Le Rougarou, c’est le loup-garou. Le mot garou veut dire « qui peut changer d’espèce ». Donc, il y avait des hiboux-garous, des chiens-garous, des chats-garous, des loups-garous... Et puis, je ne sais pas dans quelle circonstance, le loup-garou est devenu un rougarou. Linguistiquement, on peut glisser du L au R. C’est simplement une question de prononciation, mais ça fait référence à la même bête imaginaire. Sur le rougarou, il y a beaucoup d’histoires. Même aujourd’hui, on en raconte encore. Dans ma jeunesse et avant, le rougarou était un monstre, un être maléfique, qui menaçait les gens. Je ne veux pas dire qu’il a été apprivoisé, mais de plus en plus, les histoires de loup-garou sont en train de changer : d’une part, le loup-garou est devenu une métaphore pour l’identité multiple, à cause du fait qu’il change. La métaphore d’une identité en conflit aussi : est-ce que, dans cette circonstance, je vais parler français ou anglais ? Est-ce que dans cette circonstance, je vais me présenter comme cajun ou louisianais ou américain ? On est constamment légèrement déchirés, on glisse entre les identités. Et le rougarou est devenu une métaphore pour ça. D’un autre côté, le loup-garou, chez certains, devient un héros écologique. Parce que c’était un être qui vivait à l’état sauvage et que cet état sauvage est en train d’être menacé par l’urbanisation, le réchauffement de la planète, la chaleur... Le rougarou devient une sorte de héros, de symbole de résistance pour préserver l’écologie.
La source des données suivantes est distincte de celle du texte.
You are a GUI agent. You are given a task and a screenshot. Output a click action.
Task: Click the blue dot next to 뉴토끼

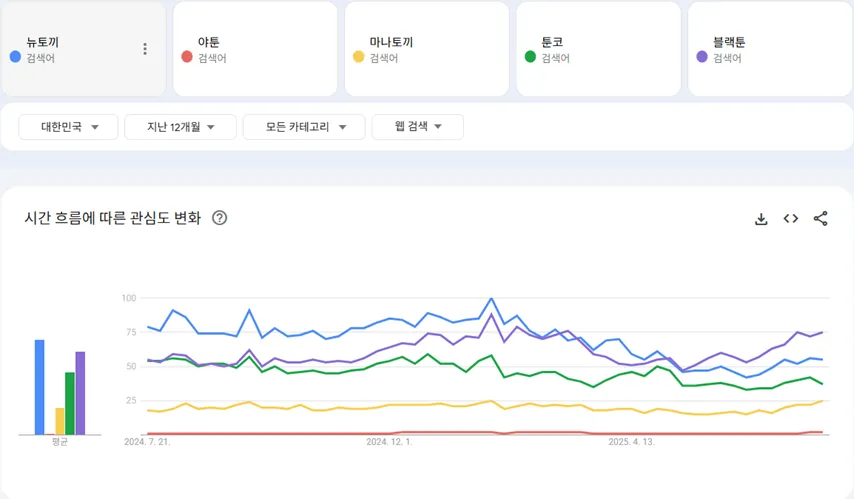point(15,57)
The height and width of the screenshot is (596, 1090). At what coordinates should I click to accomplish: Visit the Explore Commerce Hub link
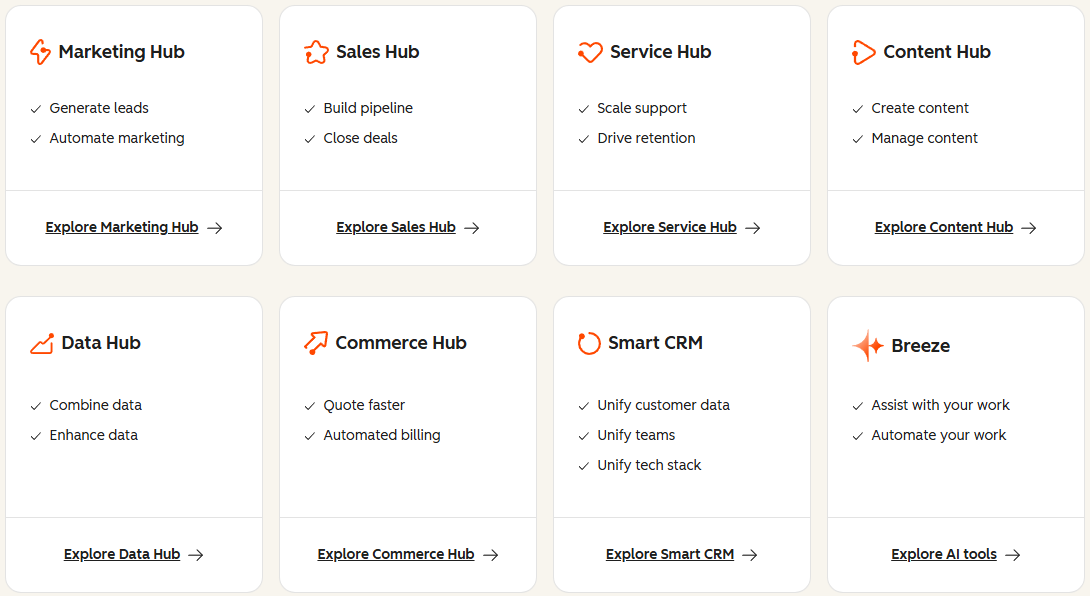click(x=396, y=555)
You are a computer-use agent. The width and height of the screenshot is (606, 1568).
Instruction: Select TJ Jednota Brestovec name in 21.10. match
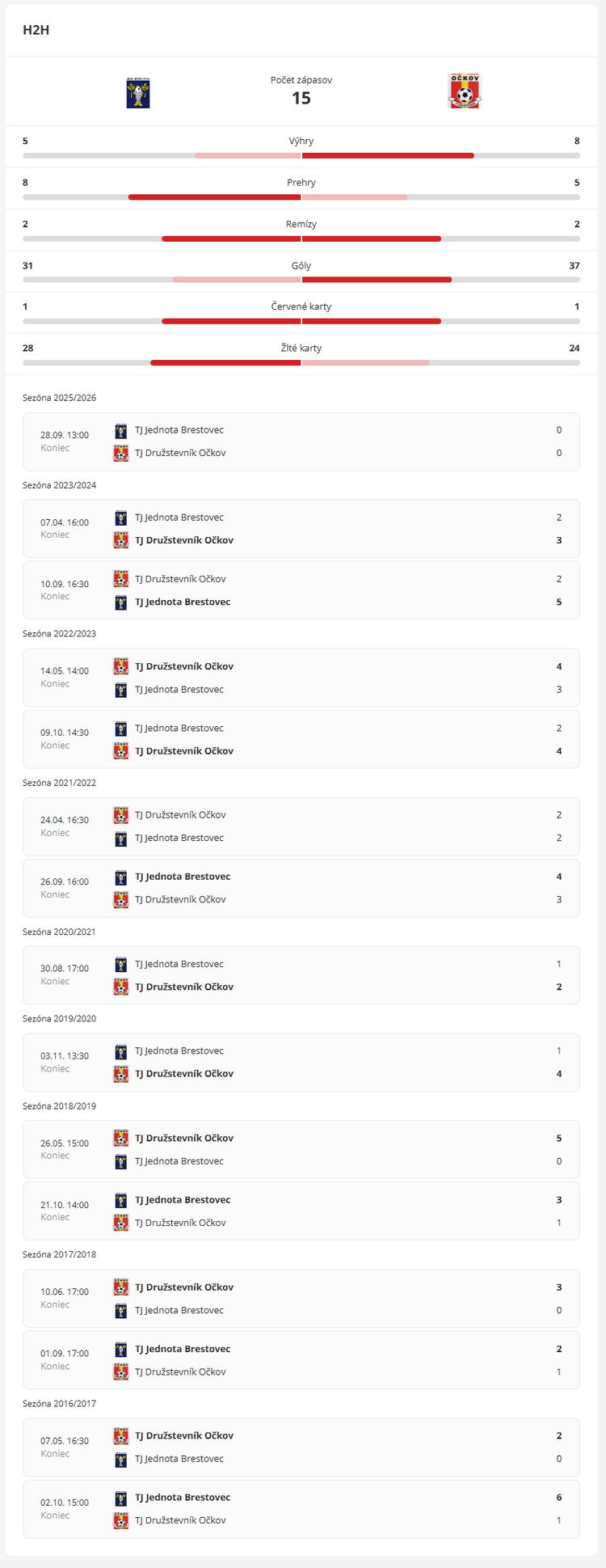pyautogui.click(x=183, y=1200)
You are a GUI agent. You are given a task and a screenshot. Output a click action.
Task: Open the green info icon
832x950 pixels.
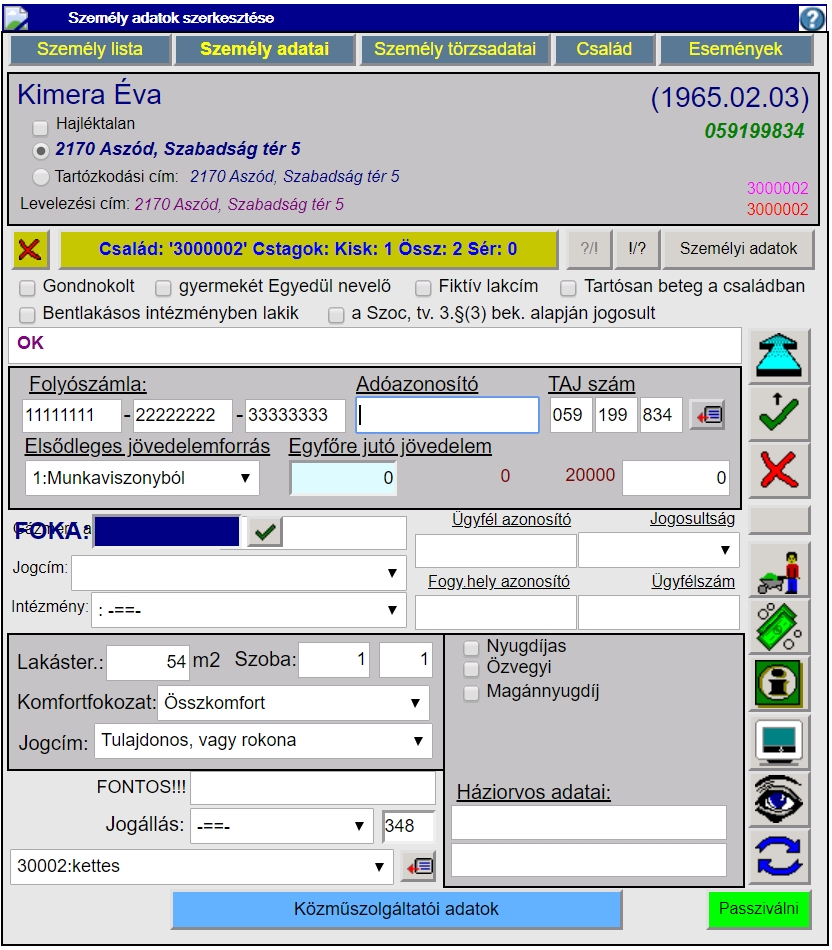pos(779,684)
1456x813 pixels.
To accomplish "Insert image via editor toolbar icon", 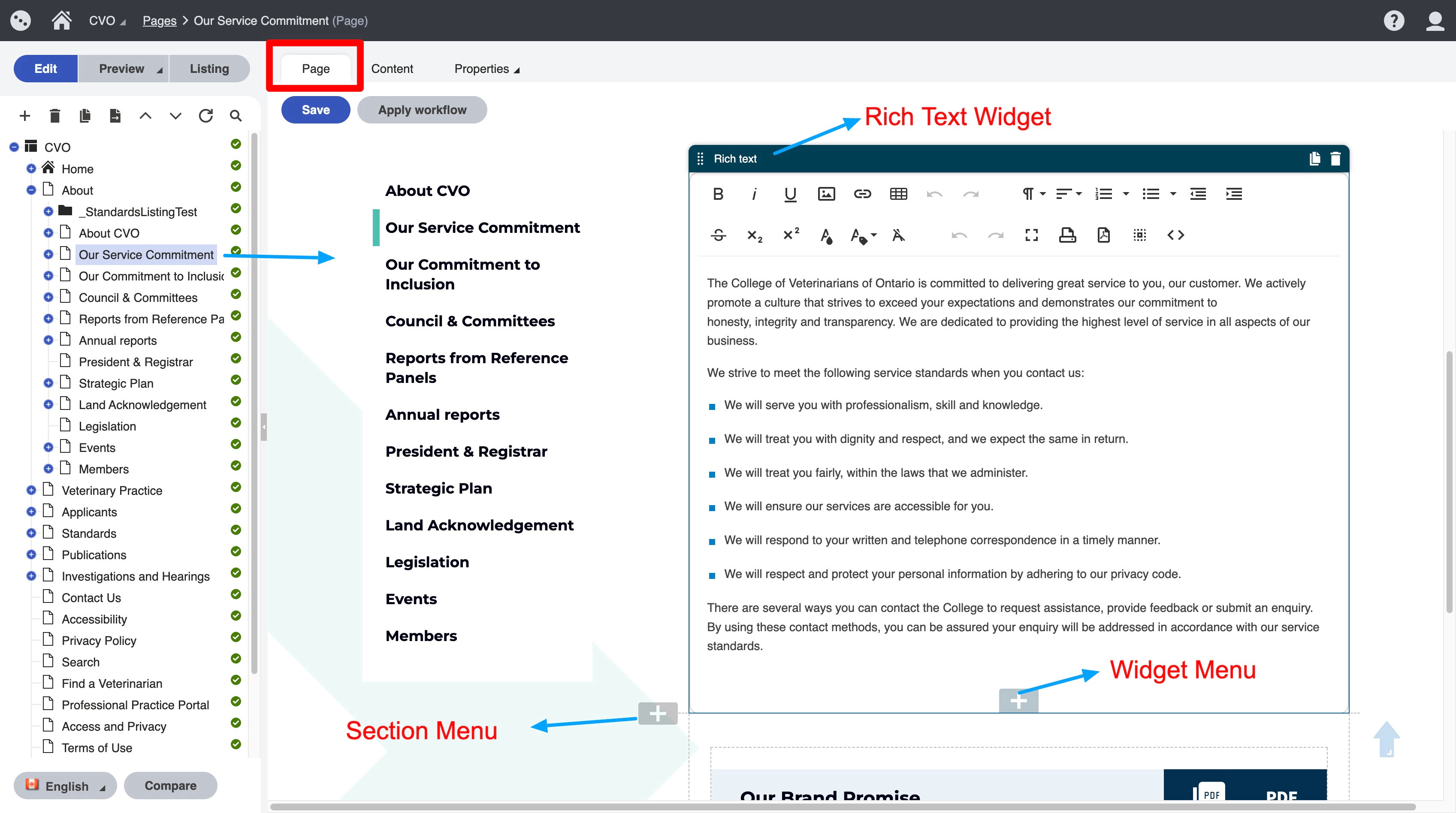I will click(826, 194).
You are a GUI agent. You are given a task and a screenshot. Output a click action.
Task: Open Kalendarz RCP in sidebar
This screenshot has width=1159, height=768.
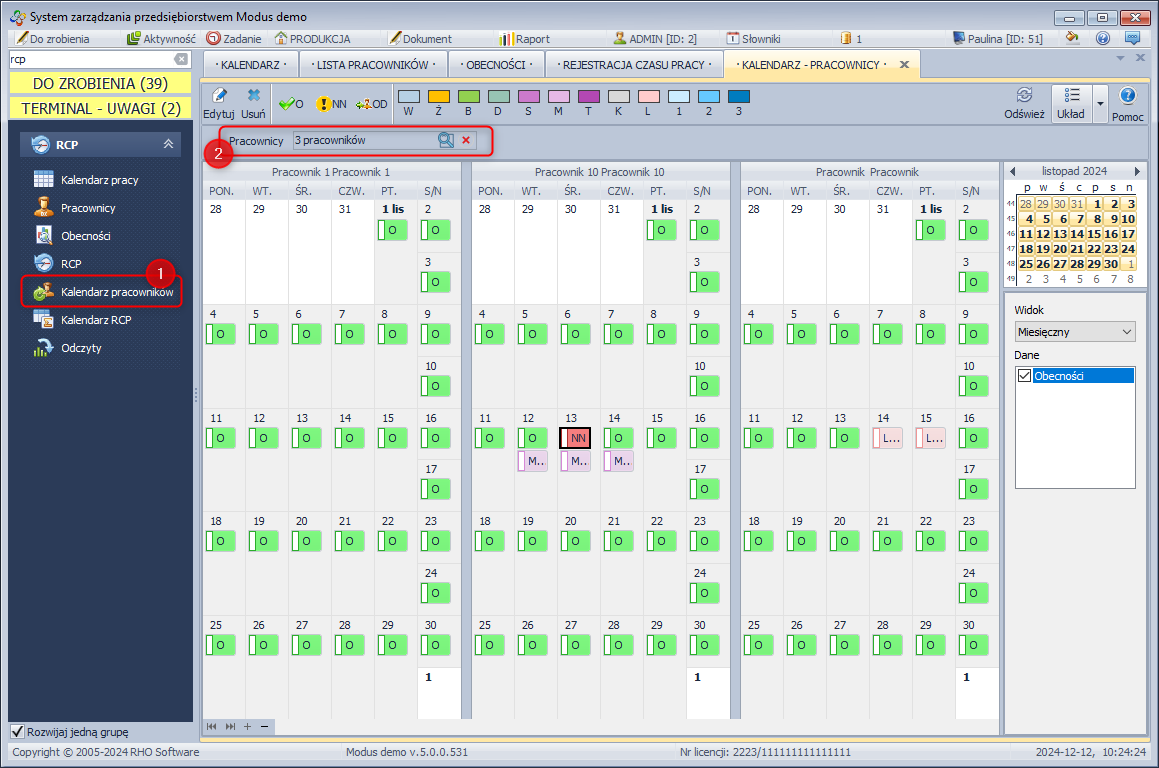(95, 320)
Surtout chez les Amérindiens en Louisiane. C’est vraiment intéressant.

Porte-t-on des costumes de rougarou pour le Mardi gras ?

J’ai déjà vu des gens qui s’habillent en rougarou pour le Mardi gras ou d’autres fêtes. Un des musiciens de Louisiane avait composé une chanson concernant un loup-garou et, au festival de musique que nous organisons chaque octobre à Lafayette, il est arrivé pour chanter sa chanson avec un masque de loup. On joue beaucoup avec cet animal.
Moi, quand j’écris de la fiction, je signe par le pseudonyme Jean ARCENEAUX, un autre côté de moi, qui est un peu un loup-garou. Quand on demande à Jean ARCENEAUX de venir faire des lectures de ses œuvres, je porte souvent un masque de loup.

Le rougarou a-t-il un lien avec le vaudou ?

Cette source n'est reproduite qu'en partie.